Un día con los yazidís, “los últimos entre los últimos”

Giornale del Popolo
Maria Acqua Simi

Salimos de Erbil con un autobús alquilado, un poco desastrado pero útil para circular por las calles kurdas: baches que son abismos, tráfico desorganizado, puestos de control cada medio kilómetro y como siempre, mucho polvo. Bastan veinte minutos en coche para encontrarse en la nada. Y allí, en la nada, decenas de construcciones de cemento. El esqueleto de palacios que solo Dios sabe cuándo verán la luz y que de momento acogen –por la generosidad de sus dueños– a una decena de familias yazidís.

Los yazidís llegaron a Iraq después de los cristianos, pero su religión es de las más antiguas que existen: una suerte de culto zoroástrico donde el fuego es central. Gente pacífica, que durante siglos se instaló en el monte iraquí de Sinjar. Sharbel, un amigo siriaco que es como mi ángel de la guarda en este viaje, me cuenta que su nombre deriva de una planta de café verde muy aromática, muy abundante en la zona de Sinjar. Una zona rica también en higos, caquis y miel. Antes de la llegada del Isis. Ahora los milicianos han destruido colmenas, casas, iglesias, cosechas…

Y se han echado encima de los yazidís con ferocidad. Mataron a miles porque les consideraban adoradores del diablo. Obviamente, no es así. Pero para los daesh los yazidíes son peor que los cristianos. «Nosotros tenemos el “privilegio” de poder abjurar y pasar al islam. Ellos no, y les matan directamente», explica Havas, el conductor cristiano caldeo que nos acompaña. Los yahidistas se lo han quitado todo, pero lo que más le inquieta son sus treinta palomas. Huyó deprisa de su pueblo con su mujer y dos niños, dejó su negocio, su casa y sus palomas en manos de los hombres del califa.

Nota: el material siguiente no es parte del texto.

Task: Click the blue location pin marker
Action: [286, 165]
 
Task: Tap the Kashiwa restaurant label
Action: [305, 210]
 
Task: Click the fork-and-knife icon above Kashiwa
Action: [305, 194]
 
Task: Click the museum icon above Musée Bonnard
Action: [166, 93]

Su relato se interrumpe. Hemos llegado. Una niña corre a nuestro encuentro. Luego, poco a poco, de los agujeros en el cemento que hacen las veces de puertas y ventanas van saliendo todos. Nos ofrecen té caliente y café, como es tradición. El diálogo es breve: nos dicen lo que necesitan y no hablan mucho de lo que sucedió la noche que escaparon. La niña se acurruca en mi regazo. «¿Cuántos años tienes?». «Cinco». «¿Quieres ir al colegio?». «No, quiero ayudar a mi mamá. ¿Pero me dejas hacer un dibujo?». Arranco una hoja de mi cuaderno y le doy un bolígrafo. Garabatea algunas cosas y luego sale corriendo con el folio en la mano.

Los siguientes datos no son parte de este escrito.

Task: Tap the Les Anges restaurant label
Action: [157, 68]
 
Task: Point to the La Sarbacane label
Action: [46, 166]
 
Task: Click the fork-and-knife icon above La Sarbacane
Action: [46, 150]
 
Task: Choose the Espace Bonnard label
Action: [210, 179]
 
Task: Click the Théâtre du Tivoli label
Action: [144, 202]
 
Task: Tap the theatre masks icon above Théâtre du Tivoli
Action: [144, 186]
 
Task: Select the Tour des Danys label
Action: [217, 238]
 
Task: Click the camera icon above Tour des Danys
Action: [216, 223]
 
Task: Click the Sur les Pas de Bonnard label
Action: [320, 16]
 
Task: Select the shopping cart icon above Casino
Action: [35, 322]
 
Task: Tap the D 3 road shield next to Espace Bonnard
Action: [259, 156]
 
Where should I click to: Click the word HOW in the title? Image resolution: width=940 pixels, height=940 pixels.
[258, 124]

Nosotros también salimos para ir al mercado musulmán del centro de Erbil a comprar mantas, pañales, comida. Negociar el precio nos lleva dos horas. La ayuda para los refugiados llega así, no hay otra manera.
Por la noche volvemos por el mismo camino, con un poco de género para ayudar a las familias yazidís. Hemos vuelto y eso hace que nos reciban con menos sospecha. Uno de ellos, con nueve hijos y una larga túnica gris, nos cuenta que entre las diez familias que se refugian allí al menos veinte personas han sido asesinadas o han desaparecido. No cuentan detalles, solo uno: que a las mujeres embarazadas tampoco se les ahorró la violencia. Y que en el monte Sinjar todavía hay cientos de familias que han quedado atrapadas.

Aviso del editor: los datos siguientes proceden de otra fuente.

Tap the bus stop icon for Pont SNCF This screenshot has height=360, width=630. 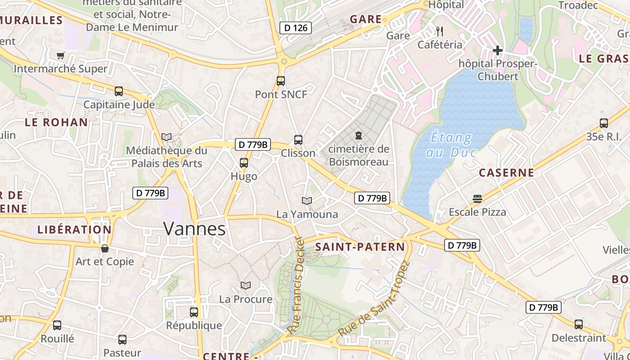(281, 81)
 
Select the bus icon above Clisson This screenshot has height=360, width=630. (298, 140)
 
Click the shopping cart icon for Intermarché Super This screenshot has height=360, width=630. (61, 55)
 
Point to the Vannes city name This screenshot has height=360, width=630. (194, 229)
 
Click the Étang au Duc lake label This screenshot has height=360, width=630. (451, 144)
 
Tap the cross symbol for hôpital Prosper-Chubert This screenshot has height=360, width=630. (497, 50)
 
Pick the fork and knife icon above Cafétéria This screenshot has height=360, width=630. (440, 32)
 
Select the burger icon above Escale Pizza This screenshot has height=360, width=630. (477, 198)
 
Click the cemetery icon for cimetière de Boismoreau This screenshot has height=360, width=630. (359, 135)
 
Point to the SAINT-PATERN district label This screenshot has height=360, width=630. (360, 247)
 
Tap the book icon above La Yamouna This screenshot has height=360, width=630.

«De muchos no sabemos nada desde hace semanas. De otros sabemos que están luchando con los kurdos del YPG y del PKK contra el Isis. Pero la ayuda no llega. La ONU solo ha enviado allí un avión de ayuda. ¡Solo uno!». No puedo confirmar el dato pero si así fuera –pienso para mí– difícilmente, después de dos meses sin agua ni comida, podrá quedar vivo algún yazidí. Me quedo en silencio. Otro cabeza de familia comenta que pueden estar refugiados aquí porque sus hijos trabajaban como albañiles para la construcción y que su jefe, al tener noticias de la huida de Sinjar, les permitió acampar en la obra.

La niña del dibujo reaparece entre los ladrillo. «Hola, ven». Se acerca, le doy otro folio. Escribo dos notas y ella me mira con atención. «¿Quieres ir al colegio y aprender a escribir como yo?». Ríe. Una risa sincera, sonora. La risa de los niños. Y me doy cuenta, sin retórica, de que no todo está perdido.